Aufgabenstellung:
Beantworte die folgenden Fragen zum Text über Hilfe für Angehörige bei Sucht.
(a) Was hält der Tour-Guide laut Text bereit?
(b) Wie viel Zeit soll man sich für die Recherche nach Hilfsangeboten nehmen?
(c) Wie viele Optionen soll die „Speisekarte der Hilfe“ enthalten?

Vorliegender Text:

***

Das sind die Momente, in denen dein Angehöriger verletzlich ist: Nach einer schlimmen Nacht oder wenn er eine negative Konsequenz der Sucht spürt. In diesem Moment bist du nicht der Ankläger, sondern der Verbündete. Dein Ton ist nicht vorwurfsvoll, sondern mitfühlend. Du sagst nicht „Du musst endlich…“, sondern „Ich sehe, wie sehr du leidest. Es gibt Wege da raus.“
Schlüssel-Erkenntnis zum Mitnehmen 🔑
Dein Job ist es nicht, zu überzeugen, sondern Optionen anzubieten, wenn die Tür einen Spalt offen steht. Du bist der Tour-Guide, der die Landkarte bereithält, nicht derjenige, der das Auto fährt.

Dein Action-Plan: Der 3-Schritte-Wegweiser zu den richtigen Hilfsangeboten 🗺️
Ein vages „Du brauchst Hilfe“ ist nicht greifbar. Sei vorbereitet! Ein konkreter Vorschlag ist tausendmal wirksamer.
Schritt 1: Deine geheime Recherche (Sei vorbereitet!)
Nimm dir heute 30 Minuten Zeit und recherchiere Hilfsangebote in eurer Nähe. Google nach „Suchtberatungsstelle + [eure Stadt]“. Diese Stellen sind oft der beste erste Schritt: kostenlos, anonym und sie bieten Orientierungsgespräche. Mach dir eine kleine, private Liste. Wichtig: Recherchiere auch eine Anlaufstelle nur für dich!
Schritt 2: Die „Speisekarte der Hilfe“ erstellen
Bereite eine kleine, übersichtliche Liste mit 2-3 Optionen vor. Nicht mehr, das überfordert! Schreibe den Namen der Stelle, die Telefonnummer und vielleicht einen kurzen Satz dazu auf („Die haben eine offene Sprechstunde, da kann man einfach hingehen.“).

***

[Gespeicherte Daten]
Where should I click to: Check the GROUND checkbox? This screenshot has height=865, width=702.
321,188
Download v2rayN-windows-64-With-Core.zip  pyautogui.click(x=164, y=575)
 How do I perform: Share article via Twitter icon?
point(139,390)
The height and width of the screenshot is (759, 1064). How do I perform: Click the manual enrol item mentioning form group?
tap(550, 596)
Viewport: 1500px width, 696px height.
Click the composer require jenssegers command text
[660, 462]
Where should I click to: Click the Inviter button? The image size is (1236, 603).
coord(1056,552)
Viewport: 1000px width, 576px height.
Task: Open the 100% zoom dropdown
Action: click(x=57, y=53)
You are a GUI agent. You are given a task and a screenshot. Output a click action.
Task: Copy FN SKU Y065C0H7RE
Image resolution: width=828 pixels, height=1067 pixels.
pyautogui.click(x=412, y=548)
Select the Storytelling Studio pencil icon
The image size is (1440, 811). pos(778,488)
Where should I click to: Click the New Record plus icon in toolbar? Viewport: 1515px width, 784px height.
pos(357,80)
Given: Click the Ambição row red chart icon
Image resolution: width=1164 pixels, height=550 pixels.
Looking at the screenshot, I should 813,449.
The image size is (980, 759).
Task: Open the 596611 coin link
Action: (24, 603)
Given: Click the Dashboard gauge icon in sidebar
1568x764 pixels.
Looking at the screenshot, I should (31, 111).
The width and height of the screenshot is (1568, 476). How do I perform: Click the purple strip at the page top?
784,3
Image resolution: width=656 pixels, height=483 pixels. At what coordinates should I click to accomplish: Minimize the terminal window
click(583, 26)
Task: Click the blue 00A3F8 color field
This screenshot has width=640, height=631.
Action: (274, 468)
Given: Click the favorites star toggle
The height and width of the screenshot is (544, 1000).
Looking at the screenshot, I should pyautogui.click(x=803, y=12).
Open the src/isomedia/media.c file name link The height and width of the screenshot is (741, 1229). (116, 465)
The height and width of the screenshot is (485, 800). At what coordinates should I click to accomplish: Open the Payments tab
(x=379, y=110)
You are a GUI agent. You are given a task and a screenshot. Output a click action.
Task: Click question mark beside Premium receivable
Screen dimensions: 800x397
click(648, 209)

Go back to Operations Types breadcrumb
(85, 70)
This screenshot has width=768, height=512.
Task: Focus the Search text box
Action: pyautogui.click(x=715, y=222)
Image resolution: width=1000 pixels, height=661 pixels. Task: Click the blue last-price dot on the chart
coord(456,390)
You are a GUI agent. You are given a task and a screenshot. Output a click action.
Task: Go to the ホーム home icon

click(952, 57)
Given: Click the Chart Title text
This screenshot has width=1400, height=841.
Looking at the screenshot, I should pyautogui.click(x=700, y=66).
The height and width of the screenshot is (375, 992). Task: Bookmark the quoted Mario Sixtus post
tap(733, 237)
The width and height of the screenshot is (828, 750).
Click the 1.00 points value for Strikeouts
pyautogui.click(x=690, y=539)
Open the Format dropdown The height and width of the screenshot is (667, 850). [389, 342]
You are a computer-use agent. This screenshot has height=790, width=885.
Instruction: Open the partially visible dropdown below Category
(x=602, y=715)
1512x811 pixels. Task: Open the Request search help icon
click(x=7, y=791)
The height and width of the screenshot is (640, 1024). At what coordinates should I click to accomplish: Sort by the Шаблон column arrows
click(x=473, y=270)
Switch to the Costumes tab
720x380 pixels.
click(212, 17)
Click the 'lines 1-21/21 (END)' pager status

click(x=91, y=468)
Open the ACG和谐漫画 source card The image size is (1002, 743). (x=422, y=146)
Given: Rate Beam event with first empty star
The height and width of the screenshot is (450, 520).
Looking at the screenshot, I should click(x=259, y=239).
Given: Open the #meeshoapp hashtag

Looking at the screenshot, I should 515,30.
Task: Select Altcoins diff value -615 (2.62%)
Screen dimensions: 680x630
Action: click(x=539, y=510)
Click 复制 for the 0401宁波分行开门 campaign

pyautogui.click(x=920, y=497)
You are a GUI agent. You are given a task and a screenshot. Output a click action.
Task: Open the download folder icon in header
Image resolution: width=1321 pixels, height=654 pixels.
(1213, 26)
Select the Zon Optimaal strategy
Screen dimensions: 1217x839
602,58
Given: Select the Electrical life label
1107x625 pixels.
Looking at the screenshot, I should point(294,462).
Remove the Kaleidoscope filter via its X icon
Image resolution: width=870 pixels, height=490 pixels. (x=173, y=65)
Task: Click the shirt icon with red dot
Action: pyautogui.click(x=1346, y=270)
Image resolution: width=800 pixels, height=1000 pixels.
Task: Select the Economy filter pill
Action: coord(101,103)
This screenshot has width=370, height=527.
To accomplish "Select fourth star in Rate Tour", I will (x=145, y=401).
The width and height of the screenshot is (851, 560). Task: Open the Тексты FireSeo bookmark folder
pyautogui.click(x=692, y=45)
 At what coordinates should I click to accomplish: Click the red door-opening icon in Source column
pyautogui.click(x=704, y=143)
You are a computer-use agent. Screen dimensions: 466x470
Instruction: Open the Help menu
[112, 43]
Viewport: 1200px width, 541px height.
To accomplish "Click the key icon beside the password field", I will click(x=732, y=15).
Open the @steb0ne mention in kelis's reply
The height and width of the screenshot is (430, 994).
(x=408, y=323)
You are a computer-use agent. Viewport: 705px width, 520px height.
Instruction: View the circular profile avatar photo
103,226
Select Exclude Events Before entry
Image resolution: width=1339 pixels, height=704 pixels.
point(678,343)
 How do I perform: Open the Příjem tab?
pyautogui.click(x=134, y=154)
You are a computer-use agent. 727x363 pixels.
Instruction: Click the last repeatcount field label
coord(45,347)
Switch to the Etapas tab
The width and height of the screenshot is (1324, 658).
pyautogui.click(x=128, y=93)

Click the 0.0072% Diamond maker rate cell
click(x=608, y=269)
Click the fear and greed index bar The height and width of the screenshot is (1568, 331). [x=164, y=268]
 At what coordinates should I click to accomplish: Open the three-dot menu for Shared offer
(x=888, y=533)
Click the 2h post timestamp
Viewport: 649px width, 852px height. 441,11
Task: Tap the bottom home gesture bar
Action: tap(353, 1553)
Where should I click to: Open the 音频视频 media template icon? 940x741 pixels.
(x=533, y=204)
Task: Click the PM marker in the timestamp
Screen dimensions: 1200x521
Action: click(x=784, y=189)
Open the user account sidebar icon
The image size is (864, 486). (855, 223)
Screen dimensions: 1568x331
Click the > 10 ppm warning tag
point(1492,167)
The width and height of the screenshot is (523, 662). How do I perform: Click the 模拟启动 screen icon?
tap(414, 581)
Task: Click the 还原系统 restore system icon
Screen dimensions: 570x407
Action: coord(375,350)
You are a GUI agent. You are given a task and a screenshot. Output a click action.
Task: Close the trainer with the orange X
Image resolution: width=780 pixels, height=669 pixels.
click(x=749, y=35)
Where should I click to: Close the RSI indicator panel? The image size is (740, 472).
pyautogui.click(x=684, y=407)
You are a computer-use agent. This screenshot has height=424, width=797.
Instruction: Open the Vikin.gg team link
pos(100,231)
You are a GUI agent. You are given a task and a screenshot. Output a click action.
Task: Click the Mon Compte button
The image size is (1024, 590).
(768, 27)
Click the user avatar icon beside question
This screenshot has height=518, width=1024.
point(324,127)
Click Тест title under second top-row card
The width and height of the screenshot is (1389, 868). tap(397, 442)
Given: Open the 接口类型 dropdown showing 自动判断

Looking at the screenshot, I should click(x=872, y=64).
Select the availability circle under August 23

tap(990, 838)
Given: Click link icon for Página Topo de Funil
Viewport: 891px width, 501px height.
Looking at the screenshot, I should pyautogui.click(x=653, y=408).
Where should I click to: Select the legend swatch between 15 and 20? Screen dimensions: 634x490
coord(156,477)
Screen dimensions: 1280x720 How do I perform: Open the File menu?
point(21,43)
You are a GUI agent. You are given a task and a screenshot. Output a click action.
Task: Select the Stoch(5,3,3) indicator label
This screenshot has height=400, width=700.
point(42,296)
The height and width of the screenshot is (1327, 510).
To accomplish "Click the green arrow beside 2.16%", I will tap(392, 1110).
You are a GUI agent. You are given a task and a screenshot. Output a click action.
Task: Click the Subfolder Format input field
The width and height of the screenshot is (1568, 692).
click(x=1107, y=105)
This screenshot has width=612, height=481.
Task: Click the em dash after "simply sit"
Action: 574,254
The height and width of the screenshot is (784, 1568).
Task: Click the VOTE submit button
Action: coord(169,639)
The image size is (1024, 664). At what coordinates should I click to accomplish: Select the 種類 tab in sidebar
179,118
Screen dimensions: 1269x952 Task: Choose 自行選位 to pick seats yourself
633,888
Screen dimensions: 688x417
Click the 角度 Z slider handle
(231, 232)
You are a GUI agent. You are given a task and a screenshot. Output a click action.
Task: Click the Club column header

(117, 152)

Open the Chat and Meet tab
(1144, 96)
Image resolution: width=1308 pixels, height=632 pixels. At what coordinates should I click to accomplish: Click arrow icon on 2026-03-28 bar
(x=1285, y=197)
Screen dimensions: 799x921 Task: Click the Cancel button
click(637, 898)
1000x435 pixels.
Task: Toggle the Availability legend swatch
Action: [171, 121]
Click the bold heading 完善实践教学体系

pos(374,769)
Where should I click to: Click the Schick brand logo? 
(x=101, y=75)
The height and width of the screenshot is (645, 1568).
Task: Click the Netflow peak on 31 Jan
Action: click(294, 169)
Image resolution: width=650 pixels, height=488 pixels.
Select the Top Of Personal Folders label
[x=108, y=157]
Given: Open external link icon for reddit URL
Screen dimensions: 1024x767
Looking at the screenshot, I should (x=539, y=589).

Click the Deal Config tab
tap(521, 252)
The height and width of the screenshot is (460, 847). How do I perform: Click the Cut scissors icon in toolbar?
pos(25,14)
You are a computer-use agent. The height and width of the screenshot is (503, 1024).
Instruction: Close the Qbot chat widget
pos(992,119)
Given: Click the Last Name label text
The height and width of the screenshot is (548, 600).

***

Lösung:
(a) Die Landkarte.
(b) 30 Minuten.
(c) 2–3 Optionen.